__Target pointing data__

____

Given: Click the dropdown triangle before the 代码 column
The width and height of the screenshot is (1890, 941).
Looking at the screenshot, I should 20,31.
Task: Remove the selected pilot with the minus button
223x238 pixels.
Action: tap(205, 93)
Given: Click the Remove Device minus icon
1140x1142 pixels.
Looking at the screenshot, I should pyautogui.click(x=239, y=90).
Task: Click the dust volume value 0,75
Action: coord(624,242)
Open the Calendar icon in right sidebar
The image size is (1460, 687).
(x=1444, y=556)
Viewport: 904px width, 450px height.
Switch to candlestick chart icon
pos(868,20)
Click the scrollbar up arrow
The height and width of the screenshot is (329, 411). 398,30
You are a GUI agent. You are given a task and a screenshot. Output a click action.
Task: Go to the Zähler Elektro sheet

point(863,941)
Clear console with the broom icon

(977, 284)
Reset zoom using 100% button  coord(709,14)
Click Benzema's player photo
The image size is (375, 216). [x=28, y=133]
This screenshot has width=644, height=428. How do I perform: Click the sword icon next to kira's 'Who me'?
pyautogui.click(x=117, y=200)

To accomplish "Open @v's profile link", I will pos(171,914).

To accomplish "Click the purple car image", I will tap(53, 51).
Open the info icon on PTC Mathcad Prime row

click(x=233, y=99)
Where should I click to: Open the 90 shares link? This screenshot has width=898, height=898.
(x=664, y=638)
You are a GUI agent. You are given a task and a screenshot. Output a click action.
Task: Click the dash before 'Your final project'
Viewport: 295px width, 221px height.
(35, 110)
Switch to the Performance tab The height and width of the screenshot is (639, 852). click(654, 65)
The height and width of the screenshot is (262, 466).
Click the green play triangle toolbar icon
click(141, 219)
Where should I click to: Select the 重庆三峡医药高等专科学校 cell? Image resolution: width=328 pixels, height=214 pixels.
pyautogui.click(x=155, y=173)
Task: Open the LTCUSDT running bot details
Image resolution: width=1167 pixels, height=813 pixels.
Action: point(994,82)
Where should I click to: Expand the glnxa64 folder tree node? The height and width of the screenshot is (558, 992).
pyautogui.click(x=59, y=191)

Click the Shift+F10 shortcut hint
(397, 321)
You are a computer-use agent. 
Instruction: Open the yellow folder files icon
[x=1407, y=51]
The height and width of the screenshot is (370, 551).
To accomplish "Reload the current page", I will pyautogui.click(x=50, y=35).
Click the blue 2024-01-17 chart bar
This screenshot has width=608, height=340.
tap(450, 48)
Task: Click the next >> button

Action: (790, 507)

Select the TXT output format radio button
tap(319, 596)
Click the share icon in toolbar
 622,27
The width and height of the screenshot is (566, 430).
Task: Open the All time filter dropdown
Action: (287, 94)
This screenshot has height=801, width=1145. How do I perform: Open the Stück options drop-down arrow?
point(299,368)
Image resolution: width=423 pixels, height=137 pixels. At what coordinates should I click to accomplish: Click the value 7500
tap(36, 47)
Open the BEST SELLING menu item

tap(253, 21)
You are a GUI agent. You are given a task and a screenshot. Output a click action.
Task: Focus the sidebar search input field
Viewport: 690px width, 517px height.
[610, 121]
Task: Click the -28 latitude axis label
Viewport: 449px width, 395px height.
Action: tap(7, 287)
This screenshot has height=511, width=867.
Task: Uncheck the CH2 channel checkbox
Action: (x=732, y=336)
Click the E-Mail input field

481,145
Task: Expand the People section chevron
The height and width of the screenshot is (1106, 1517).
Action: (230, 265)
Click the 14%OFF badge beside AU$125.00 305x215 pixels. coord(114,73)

____

__Exercise objective__
Swap "Viewport" for "Window" throughout the records above and reproduce them, changing nothing else.

__Correct response__
Given: Click the dropdown triangle before the 代码 column
The width and height of the screenshot is (1890, 941).
Looking at the screenshot, I should 20,31.
Task: Remove the selected pilot with the minus button
223x238 pixels.
Action: tap(205, 93)
Given: Click the Remove Device minus icon
1140x1142 pixels.
Looking at the screenshot, I should pyautogui.click(x=239, y=90).
Task: Click the dust volume value 0,75
Action: coord(624,242)
Open the Calendar icon in right sidebar
The image size is (1460, 687).
(x=1444, y=556)
Window: 904px width, 450px height.
Switch to candlestick chart icon
pos(868,20)
Click the scrollbar up arrow
The height and width of the screenshot is (329, 411). 398,30
You are a GUI agent. You are given a task and a screenshot. Output a click action.
Task: Go to the Zähler Elektro sheet

point(863,941)
Clear console with the broom icon

(977, 284)
Reset zoom using 100% button  coord(709,14)
Click Benzema's player photo
The image size is (375, 216). [x=28, y=133]
This screenshot has width=644, height=428. How do I perform: Click the sword icon next to kira's 'Who me'?
pyautogui.click(x=117, y=200)

To accomplish "Open @v's profile link", I will pos(171,914).

To accomplish "Click the purple car image", I will tap(53, 51).
Open the info icon on PTC Mathcad Prime row

click(x=233, y=99)
Where should I click to: Open the 90 shares link? This screenshot has width=898, height=898.
(x=664, y=638)
You are a GUI agent. You are given a task and a screenshot. Output a click action.
Task: Click the dash before 'Your final project'
Window: 295px width, 221px height.
(35, 110)
Switch to the Performance tab The height and width of the screenshot is (639, 852). click(654, 65)
The height and width of the screenshot is (262, 466).
Click the green play triangle toolbar icon
click(141, 219)
Where should I click to: Select the 重庆三峡医药高等专科学校 cell? Image resolution: width=328 pixels, height=214 pixels.
pyautogui.click(x=155, y=173)
Task: Open the LTCUSDT running bot details
Image resolution: width=1167 pixels, height=813 pixels.
Action: point(994,82)
Where should I click to: Expand the glnxa64 folder tree node? The height and width of the screenshot is (558, 992).
pyautogui.click(x=59, y=191)

Click the Shift+F10 shortcut hint
(397, 321)
You are a computer-use agent. 
Instruction: Open the yellow folder files icon
[x=1407, y=51]
The height and width of the screenshot is (370, 551).
To accomplish "Reload the current page", I will pyautogui.click(x=50, y=35).
Click the blue 2024-01-17 chart bar
This screenshot has width=608, height=340.
tap(450, 48)
Task: Click the next >> button

Action: (790, 507)

Select the TXT output format radio button
tap(319, 596)
Click the share icon in toolbar
 622,27
The width and height of the screenshot is (566, 430).
Task: Open the All time filter dropdown
Action: (287, 94)
This screenshot has height=801, width=1145. How do I perform: Open the Stück options drop-down arrow?
point(299,368)
Image resolution: width=423 pixels, height=137 pixels. At what coordinates should I click to accomplish: Click the value 7500
tap(36, 47)
Open the BEST SELLING menu item

tap(253, 21)
You are a GUI agent. You are given a task and a screenshot. Output a click action.
Task: Focus the sidebar search input field
Window: 690px width, 517px height.
[610, 121]
Task: Click the -28 latitude axis label
Window: 449px width, 395px height.
Action: tap(7, 287)
This screenshot has height=511, width=867.
Task: Uncheck the CH2 channel checkbox
Action: (x=732, y=336)
Click the E-Mail input field

481,145
Task: Expand the People section chevron
The height and width of the screenshot is (1106, 1517).
Action: (230, 265)
Click the 14%OFF badge beside AU$125.00 305x215 pixels. coord(114,73)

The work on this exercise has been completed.